Responding to questions at a media conference on Wednesday afternoon (NZT) Ms Ardern made it clear that the admission of over 50 people associated with the Avatar2 production was done on an individual basis, and not a blanket approval for anyone the production team wanted to bring into New Zealand.

Over the weekend it emerged, after a Facebook posting by Avatar producer Jon Landau on Sunday, that the group had arrived in Wellington and were entering a 14-day quarantine. Typically an America's Cup team, without partners and families who would normally relocate to the venue, are at least twice the size of the Avatar team that has been allowed into New Zealand.

The exemption to pass through a closed NZ border was "given for a group of individuals for Avatar. It was as though it was a carte blanche for the entire production. That is not the case," Ms Ardern said.

Asked specifically as to the status of the America's Cup applications, Ms Ardern explained that the applications from the America's Cup teams went initially to MBIE (Ministry of Business, Innovation and Employment).

They then make a judgement as to whether the case should go to the Minister for consideration.

"My recollection is that roughly 10% make it to that point", she explained.

Earlier reports have it that approximately 20,000 applications for exemption to pass through the closed NZ border have been lodged.

Of these, approximately 2,000 or 10% have been approved, and about 1,500 approvals have been on humanitarian grounds. Generally, they have been for people with strong connections with a New Zealand passport holder, to return with that individual to New Zealand.

Ms Ardern said that her understanding was that "no decision had been made with regards to the America's Cup".

Only a handful of criteria

The next questioner asked what the approval criteria were, as there did not appear to be any published.

Ms Ardern went on to explain that there was only a small amount of criteria "around the impact of an individual on infrastructure, for instance.

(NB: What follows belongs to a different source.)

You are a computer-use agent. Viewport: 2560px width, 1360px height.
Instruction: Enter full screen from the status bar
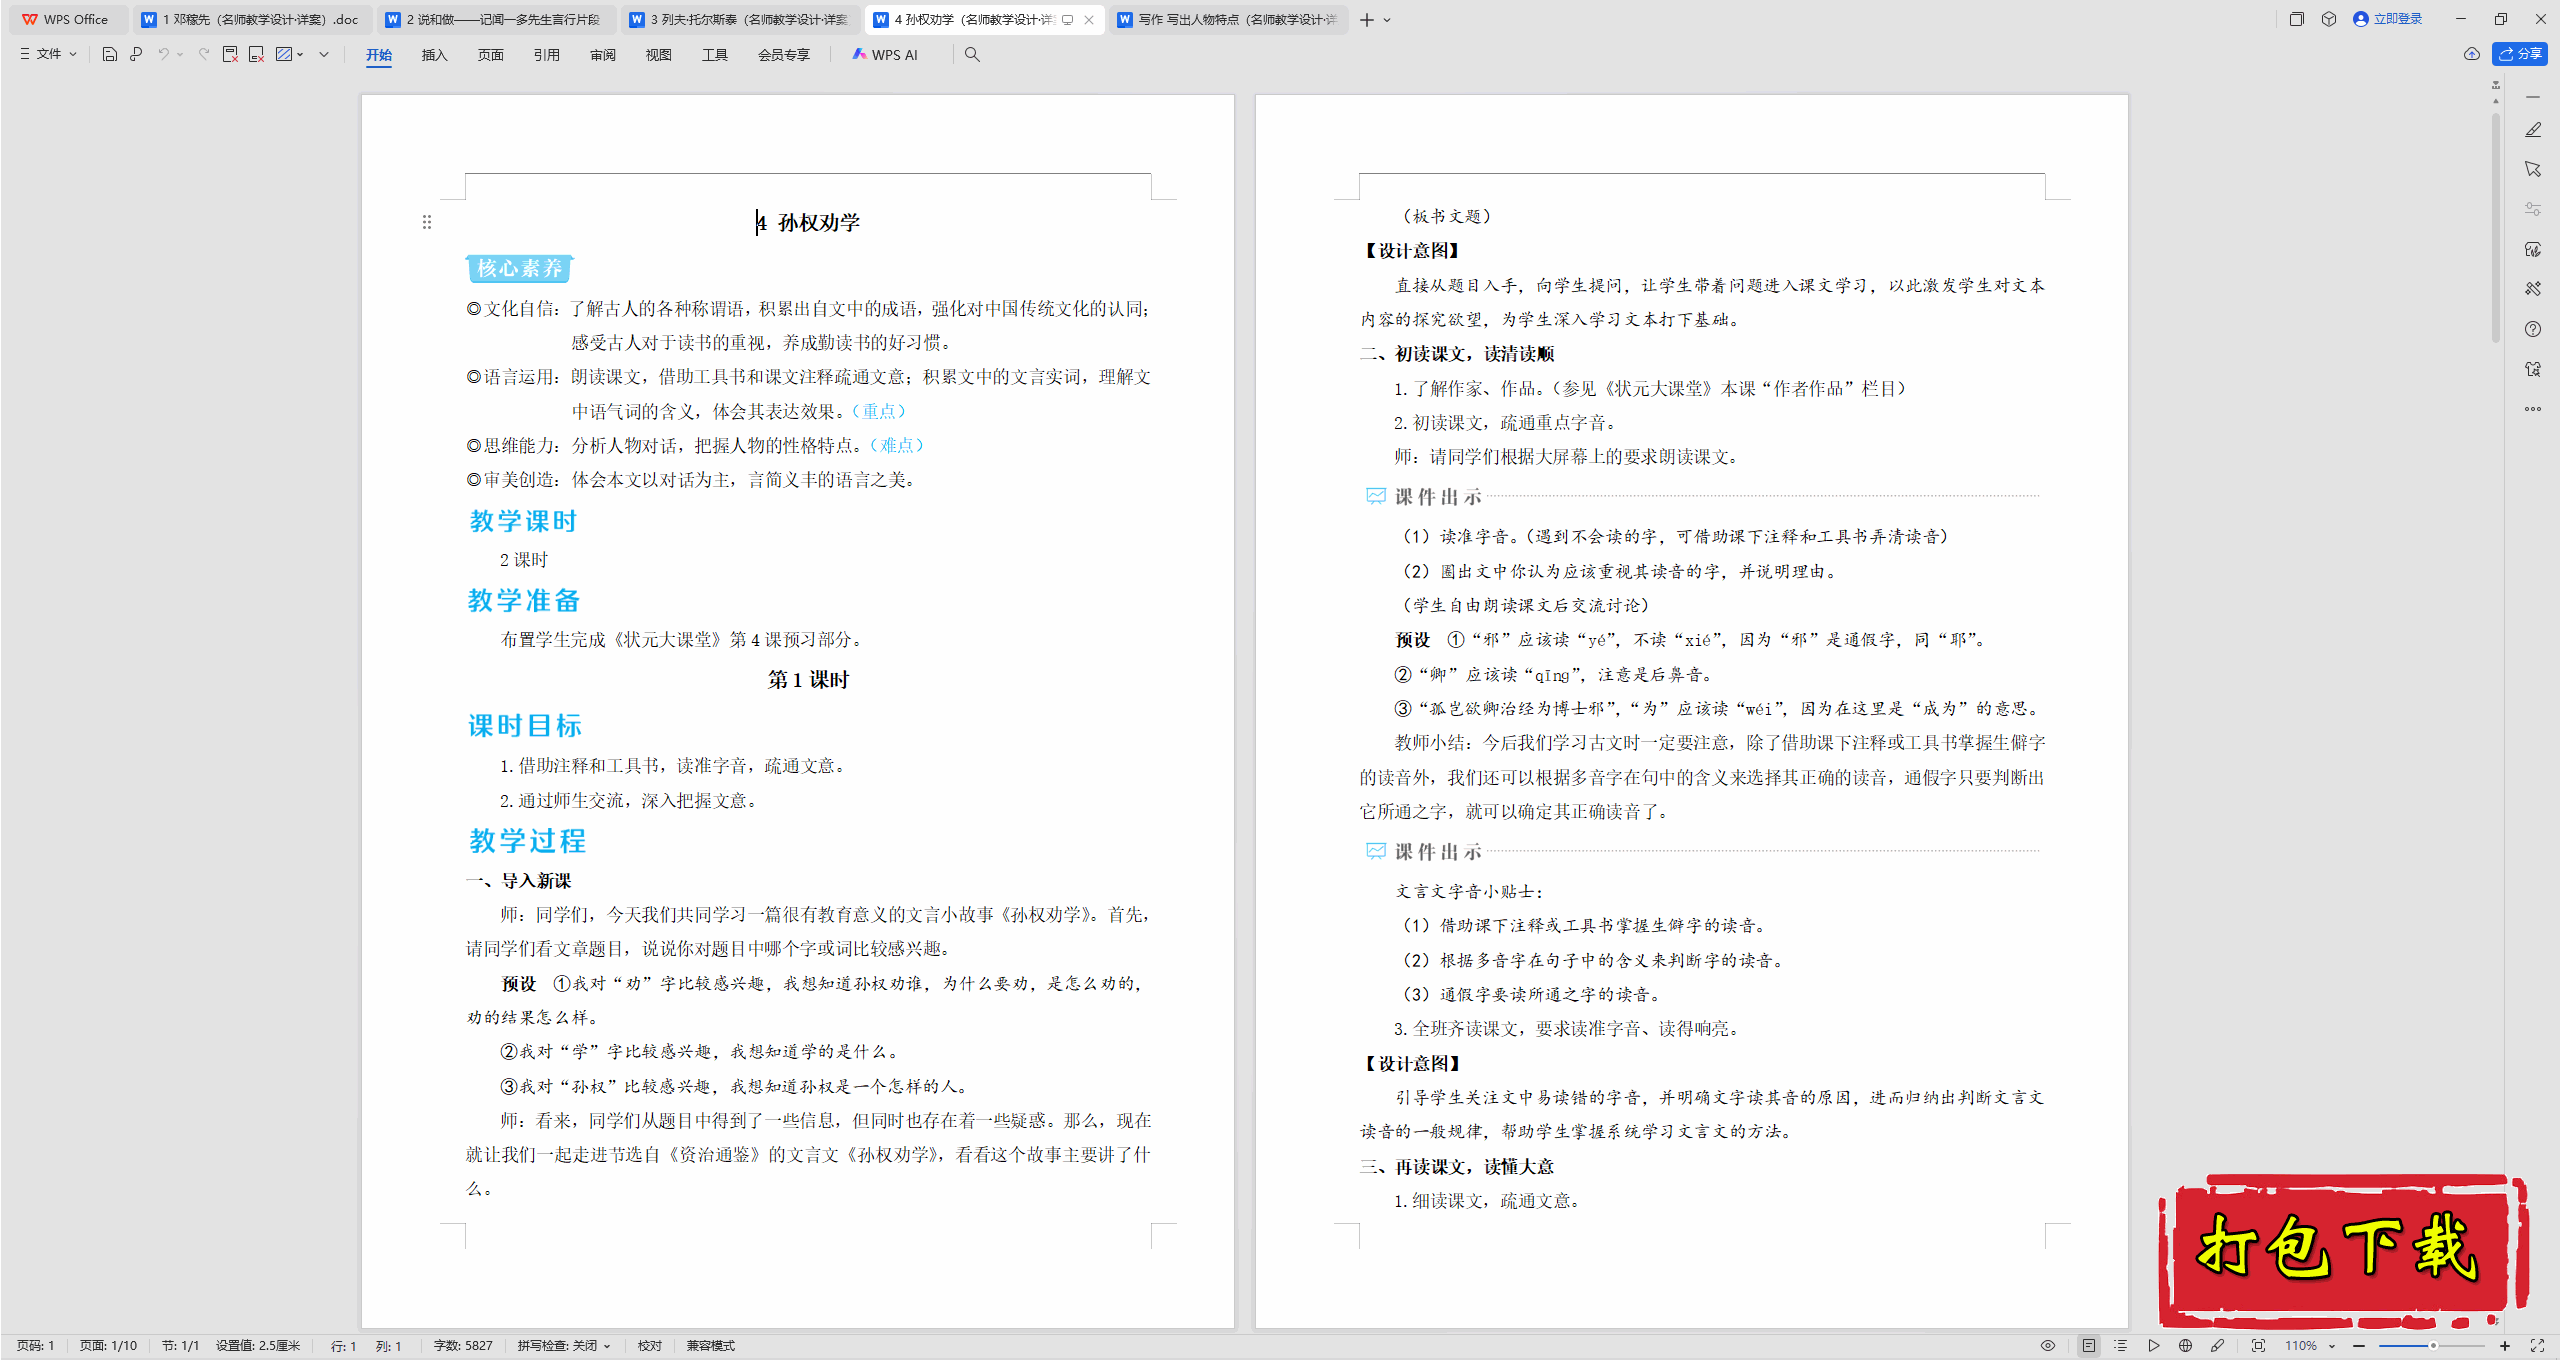click(x=2537, y=1346)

Wider economic impacts through jobs, for instance. No longer being able to act as a catalyst for one person not being able to be here."

Ms Ardern said she could not recall how many criteria there were, but it was "only a handful." She suggested taking the matter up with Economic Development Minister Phil Twyford.

She gave as examples of applications that had been approved was for someone who could repair a chairlift, another for the repair of wastewater infrastructure - which was a specialised task requiring an "offshore technician".

"They were often specialist knowledge or skill that we could not access here [in NZ]. Or, if they are not here, possibly hundreds of thousands of jobs were affected."

Earlier when the news of the exemption for the individuals involved in the Avatar 2 production was disclosed, it was claimed in the media that they had got into New Zealand via a "loophole".

Last Tuesday (May 26) New Zealand Herald reported Economic Development Minister Phil Twyford revealed today there was a little-known category for border exemptions for foreigners deemed essential to a project of "significant economic value".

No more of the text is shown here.